▶ EXTRACTED TEXT
- - - -

- Open Access
- Authors : Nabeel Liaqat , Muhammad Farjad Sami , Naeem Bashir Awan, Mehtab Aalam , Mirza Farquleet Baig, Sardar Faisal Abbas
- Paper ID : IJERTV8IS100160
- Volume & Issue : Volume 08, Issue 10 (October 2019)
- Published (First Online): 22-10-2019
- ISSN (Online) : 2278-0181
- Publisher Name : IJERT
- License: This work is licensed under a Creative Commons Attribution 4.0 International License
Influence of RHA on Engineering Properties of Medium Plastic Clay
Lecturer: Civil Engineering Department Swedish College of Engineering and Technology
Wah Cantt, Pakistan
Naeem Bashir Awan3
Lecturer: Civil Engineering Department HITECH University
Mirza Farquleet Baig5 (Co-Author)
Design Engineer: Kachhi Canal Consultant Water and Power Development Authority Lahore, Pakistan
Muhammad Farjad Sami2
MS student: Civil Engineering Department National University of Science and Technology Islamabad, Pakistan
PhD Scholar: Institute of Mountain Hazards and Environment
University of Chinese Academy of Science Beijing, China
Sardar Faisal Abbas6
MS student: Civil Engineering Department University of Engineering and Technology Taxila, Pakistan
Abstract Subgrade acts as the foundation for road structures. The life and performance of roads structures greatly depends on the strength properties of subgrade soil. It is very common in Pakistan that engineers encountered with weak subgrade layer not suitable for construction of highways. The subgrade soils of Gujranwala are mostly low and medium plastic clays. These clays have high swell potential and low strength values. Clayey soils have degraded properties like low shear strength, low bearing capacity, high shrink and swell potential, low CBR and compressive strength value and high compressibility. These degraded properties are the common reason for most of the foundation failures. With the interaction of water clayey soils undergo volumetric change. With the increase in population density and increased demand of infrastructural development avoiding clayey soils for future construction is not possible. Soil improvement techniques should be applied on such soils before construction. Engineering properties of the site should be improved by some economical mean. This study has been carried out to check the suitability of Rice Husk Ash for the improvement in characteristics of medium plastic clay. RHA is available in Pakistan at a very low cost and is also a waste material in Pakistan. When medium plastic clay was treated with RHA a significant amount decrease in swell potential of soil was noted. Improvement in CBR value of treated soil was more than six times to the CBR value of untreated soil. Unconfined compressive strength was increased significantly A change in index properties of soil was also observed. Significant decrease in Plasticity index of soil was noted. After treatment of soil a decrease in Maximum Dry Density and increase in Optimum Moisture Content was observed.

- - - -

Return the portion of the rice husk ash article between "- Published (First" and "Farquleet Baig5 (Co-Author)", inclusive. The items after this point come from a separate source.

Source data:
- - - -

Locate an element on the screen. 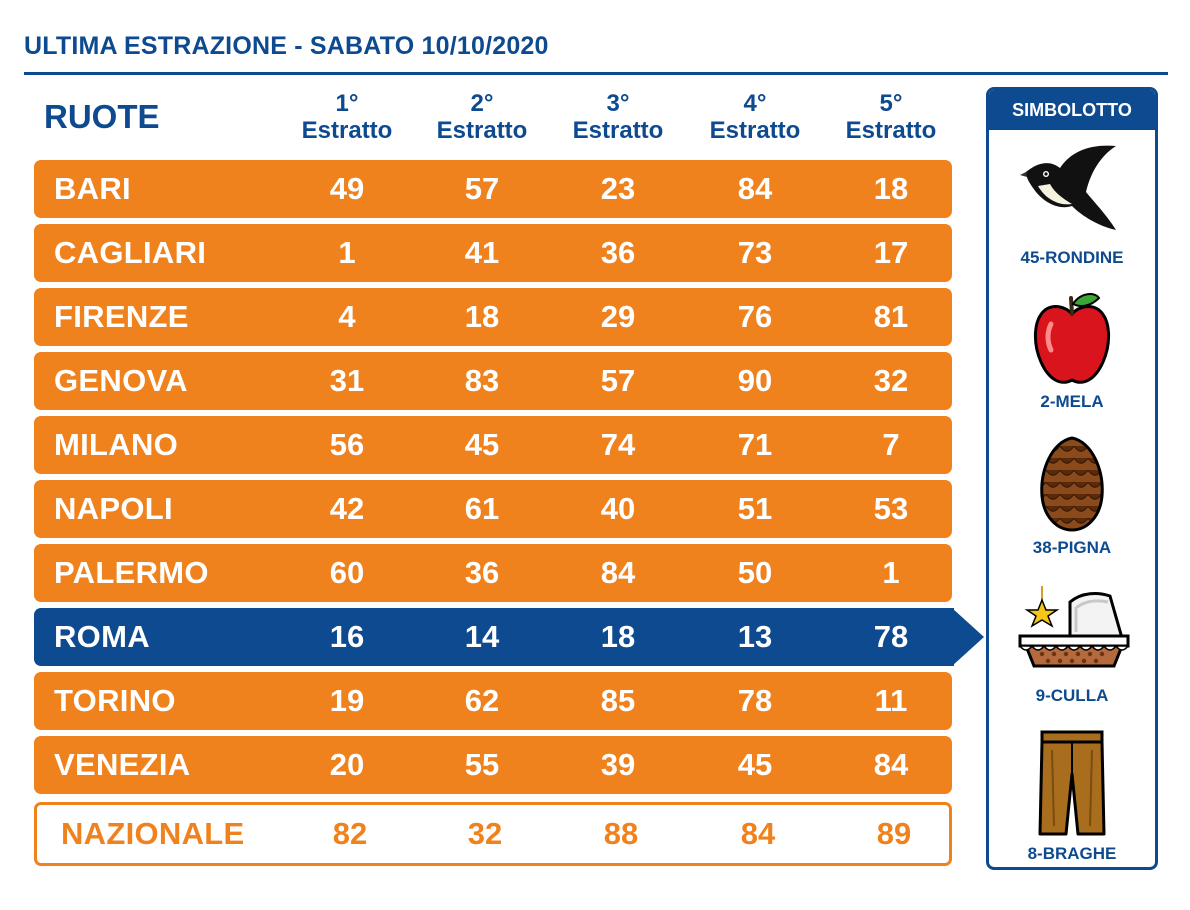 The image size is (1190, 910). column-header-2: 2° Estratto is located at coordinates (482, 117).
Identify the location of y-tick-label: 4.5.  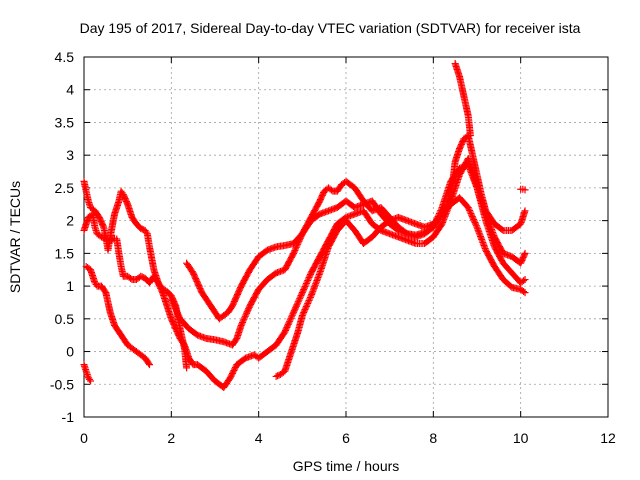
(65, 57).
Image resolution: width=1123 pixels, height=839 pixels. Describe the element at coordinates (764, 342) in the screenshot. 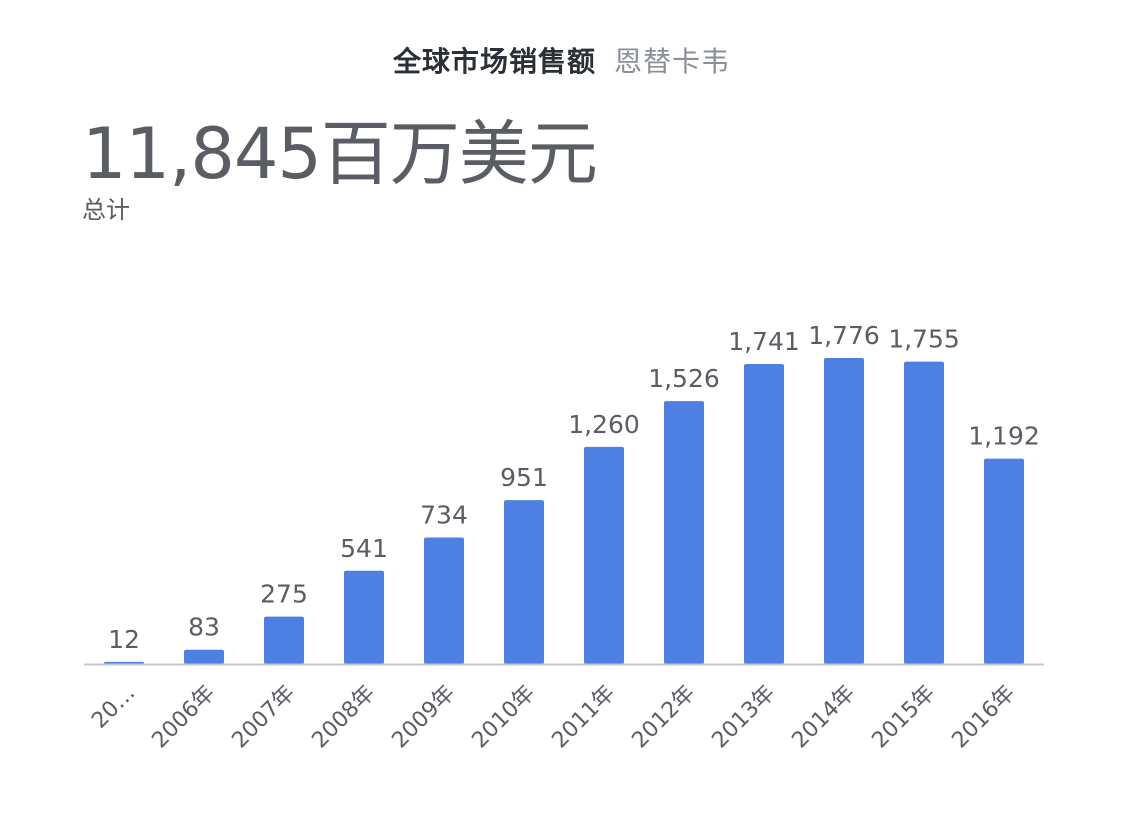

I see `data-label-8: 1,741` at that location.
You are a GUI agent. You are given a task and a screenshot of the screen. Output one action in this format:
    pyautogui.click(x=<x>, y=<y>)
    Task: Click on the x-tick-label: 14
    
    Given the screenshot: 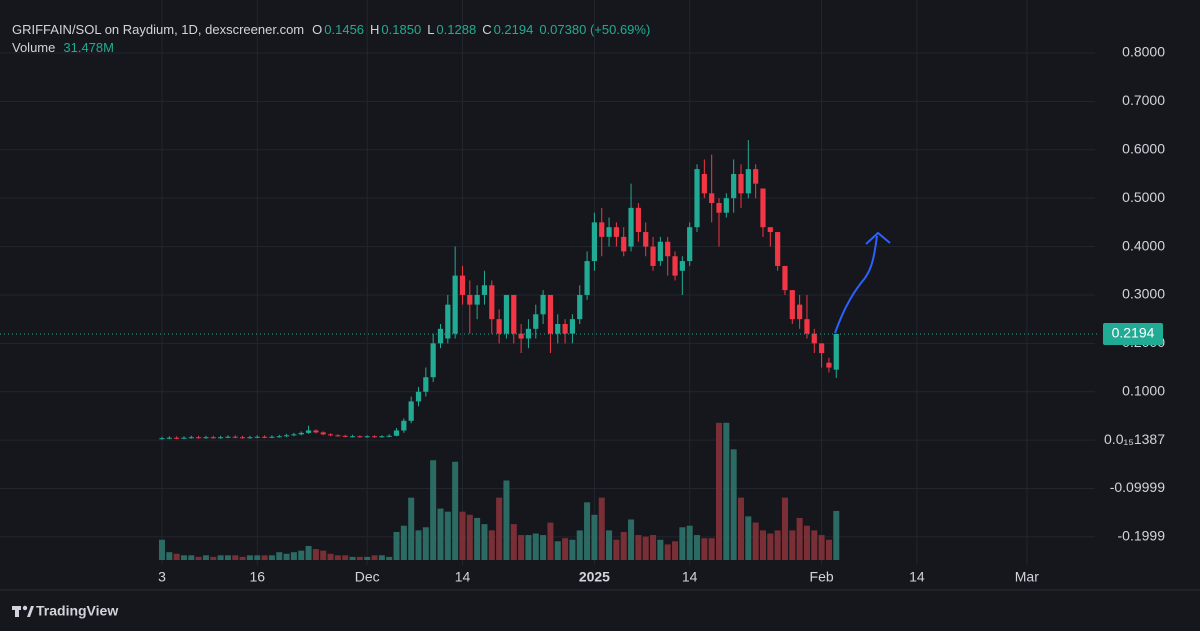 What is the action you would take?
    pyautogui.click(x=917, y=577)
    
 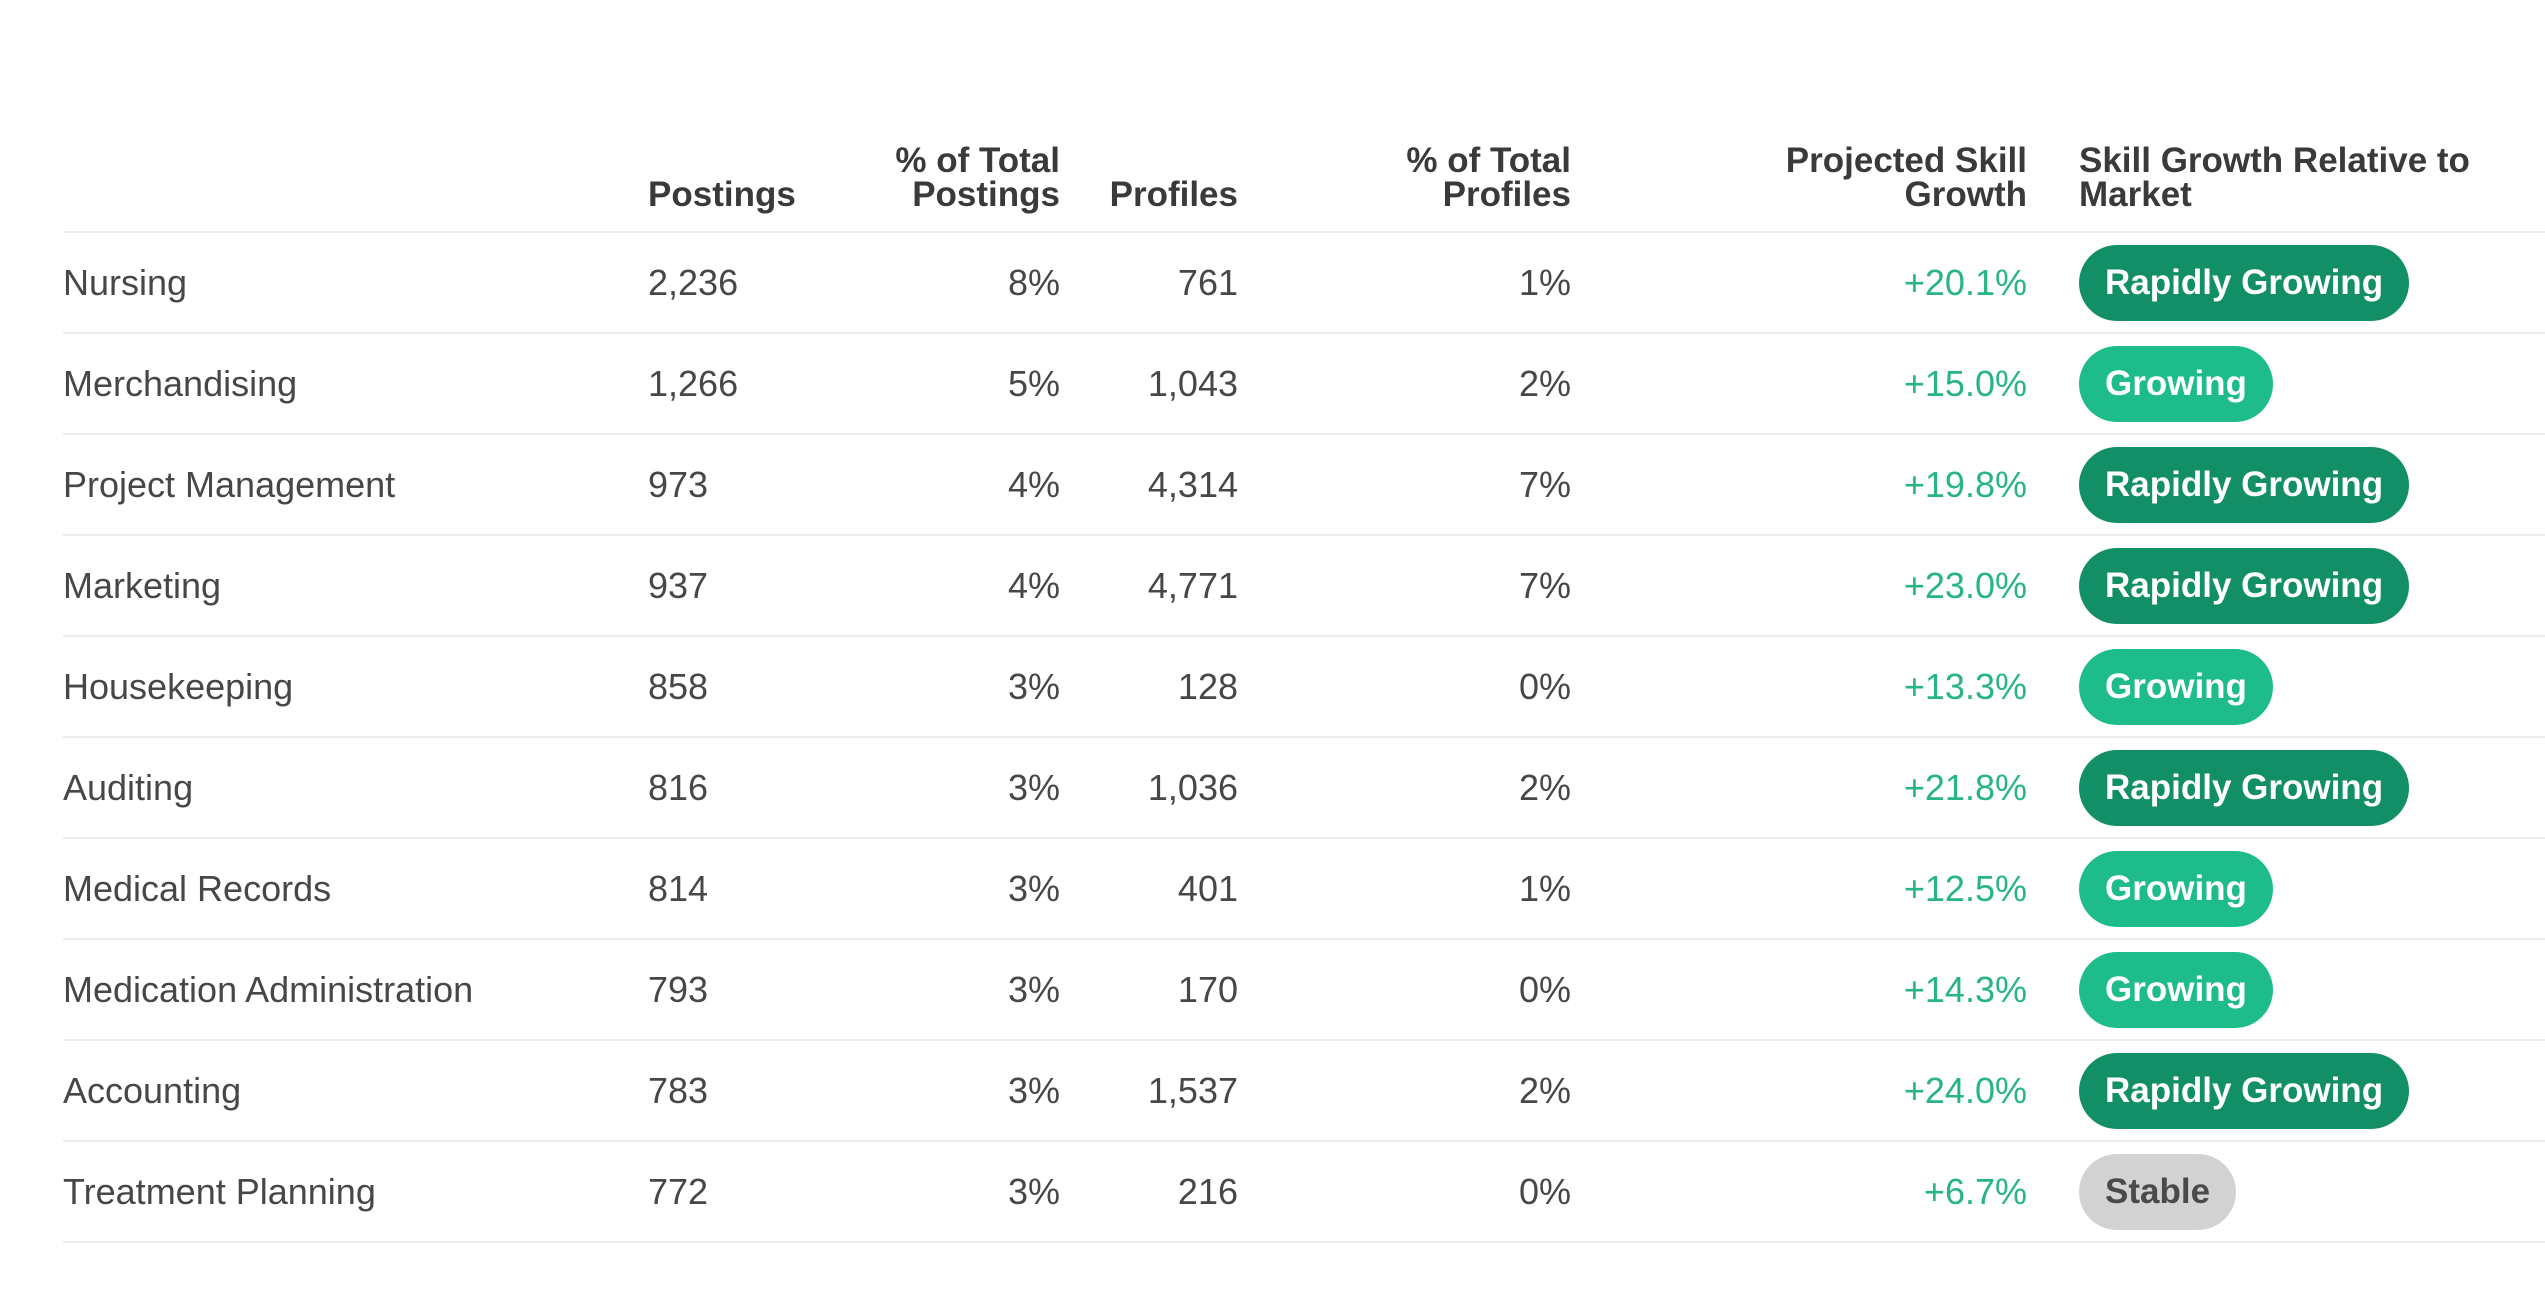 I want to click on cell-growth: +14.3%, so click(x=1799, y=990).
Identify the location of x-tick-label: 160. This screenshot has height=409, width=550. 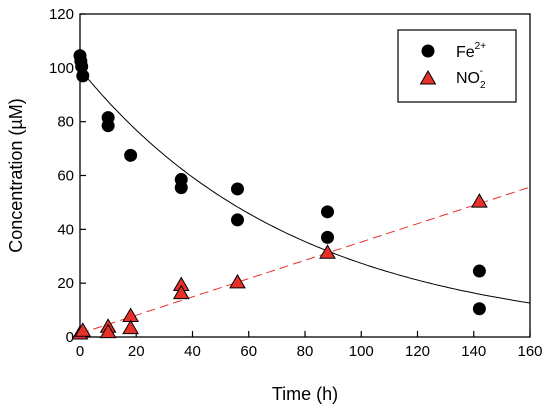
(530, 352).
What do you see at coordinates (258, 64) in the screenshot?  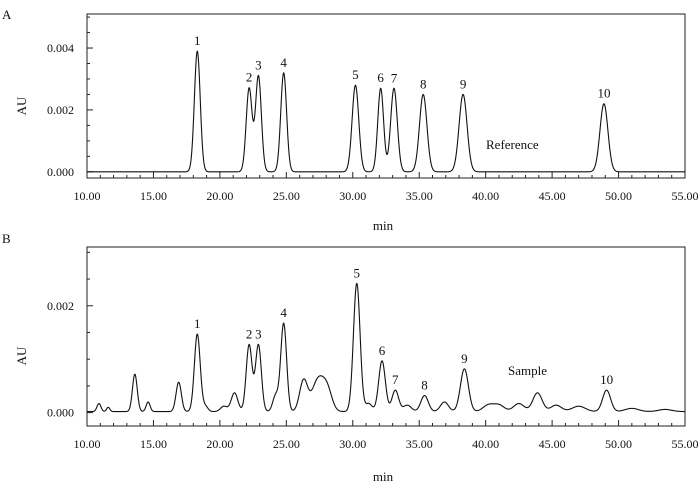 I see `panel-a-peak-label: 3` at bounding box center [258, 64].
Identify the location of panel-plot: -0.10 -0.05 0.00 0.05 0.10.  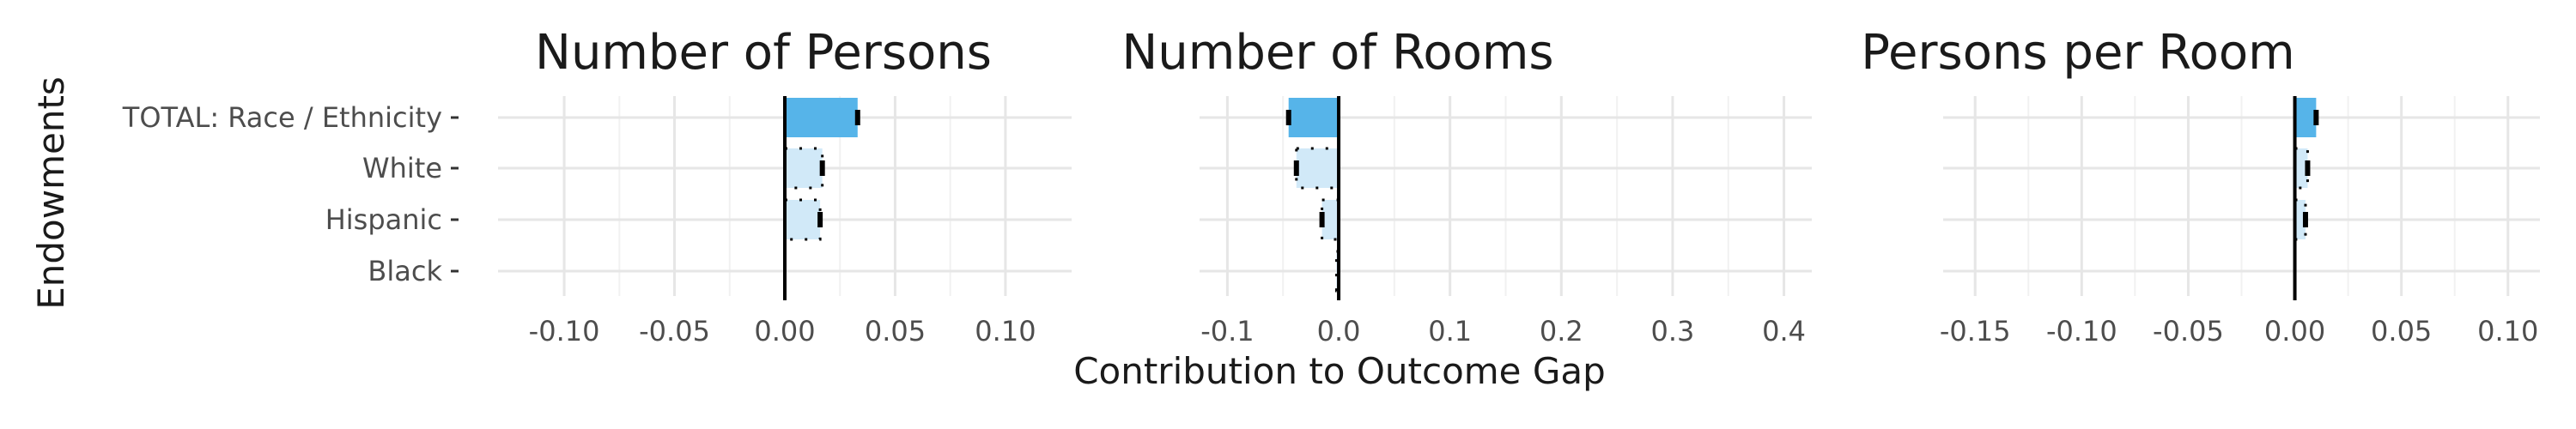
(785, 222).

- - - -

▶ PROBLEM SOLUTION
- Published (First Online): 22-10-2019
- ISSN (Online) : 2278-0181
- Publisher Name : IJERT
- License: This work is licensed under a Creative Commons Attribution 4.0 International License
Influence of RHA on Engineering Properties of Medium Plastic Clay
Lecturer: Civil Engineering Department Swedish College of Engineering and Technology
Wah Cantt, Pakistan
Naeem Bashir Awan3
Lecturer: Civil Engineering Department HITECH University
Mirza Farquleet Baig5 (Co-Author)